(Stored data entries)
----------

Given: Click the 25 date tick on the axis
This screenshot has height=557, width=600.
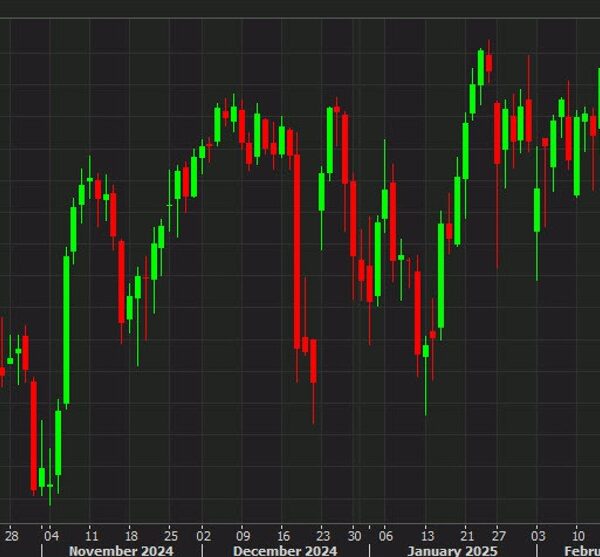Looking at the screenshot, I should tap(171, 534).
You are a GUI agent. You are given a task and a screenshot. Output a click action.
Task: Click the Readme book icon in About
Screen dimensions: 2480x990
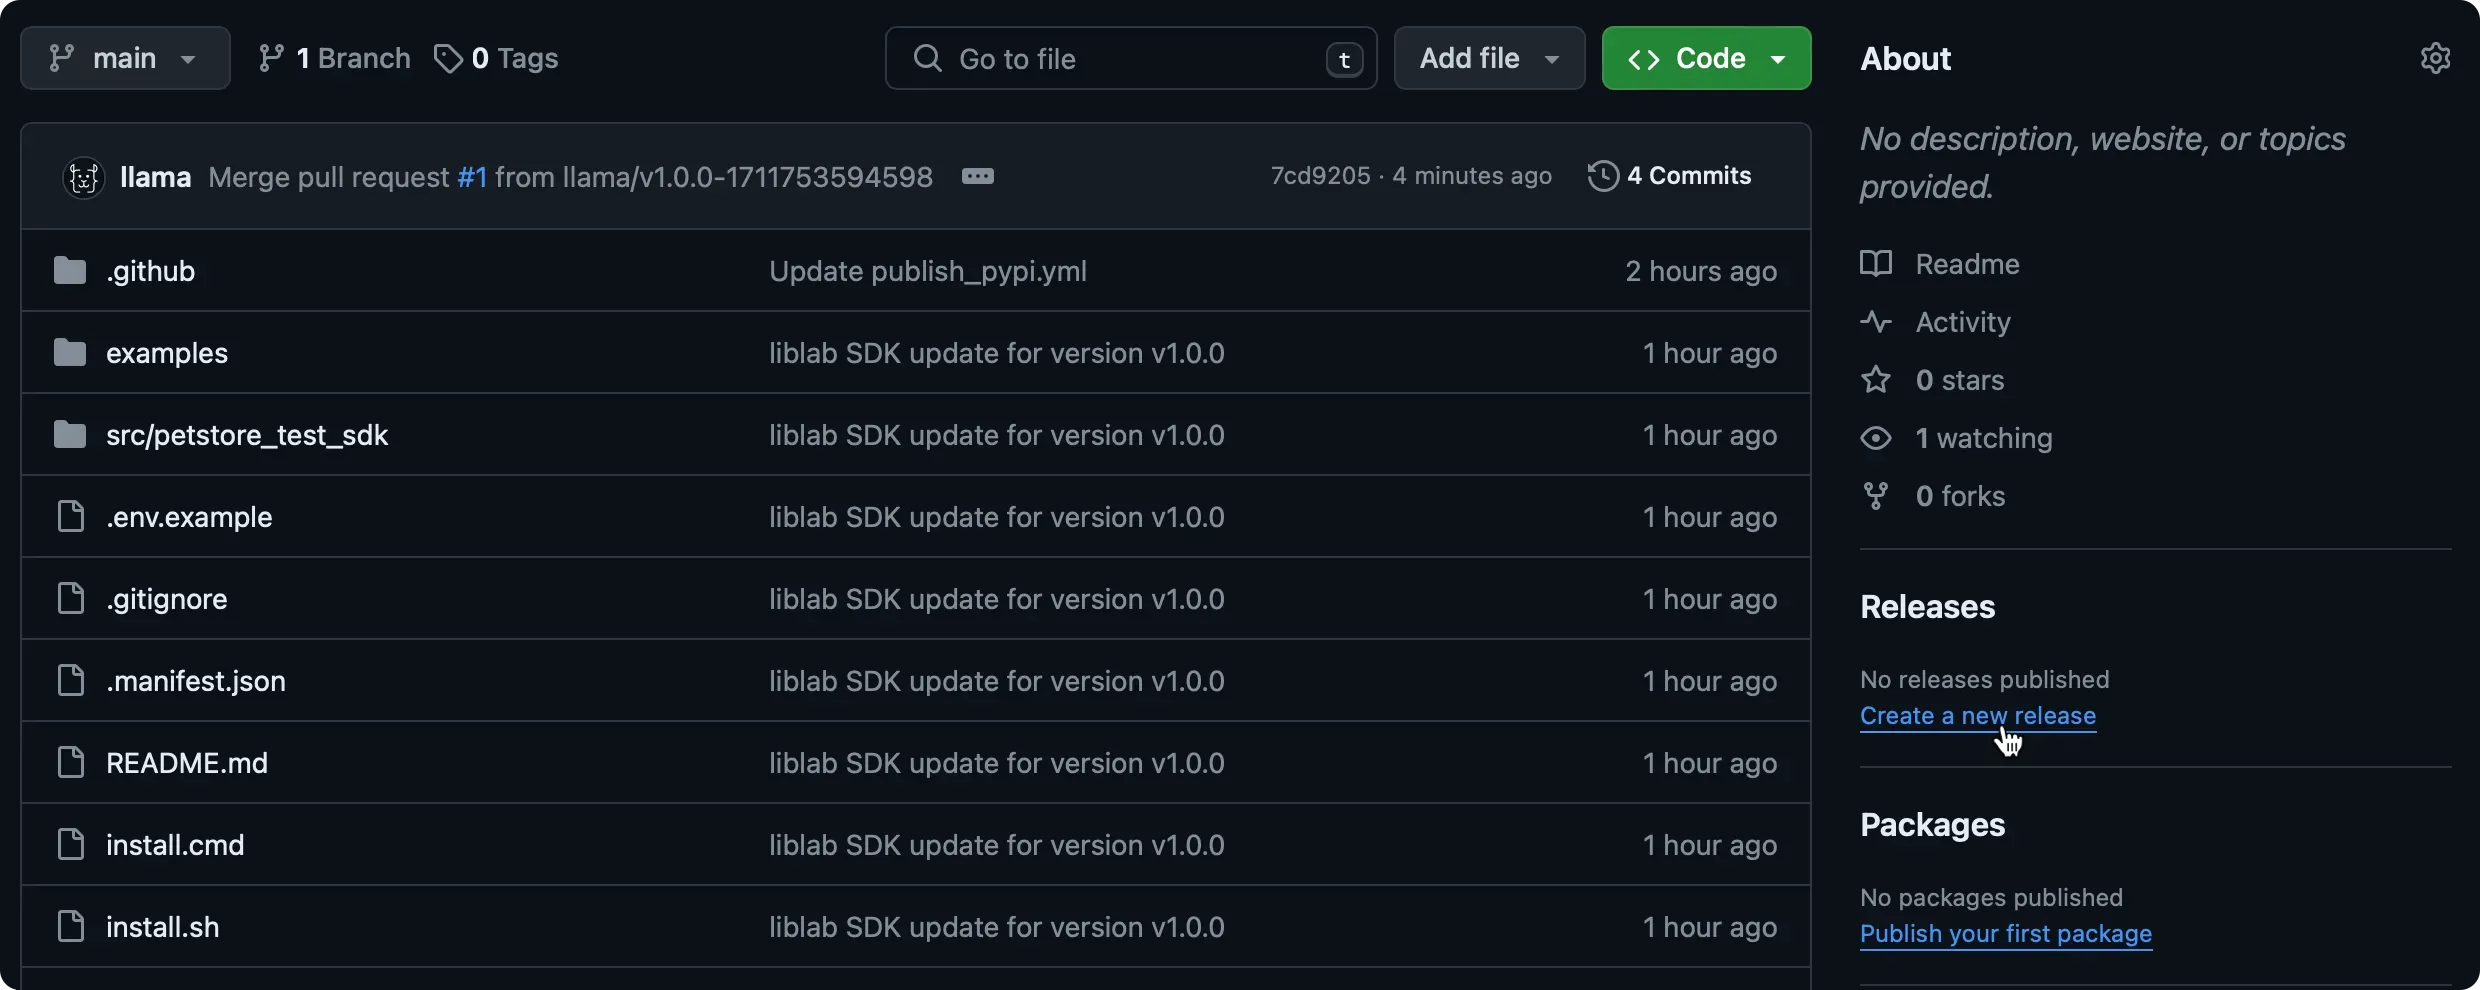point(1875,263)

----------

**WORK REQUIRED:**
Leaving the pictures aside, copy exactly and only the lines from the one holding "This screenshot has height=557, width=600." through the final line of the data, both ends kept.

**TASK ANSWER:**
This screenshot has height=557, width=600.
Looking at the screenshot, I should tap(171, 534).
You are a GUI agent. You are given a task and a screenshot. Output a click action.
Task: Click the Readme book icon in About
Screen dimensions: 2480x990
point(1875,263)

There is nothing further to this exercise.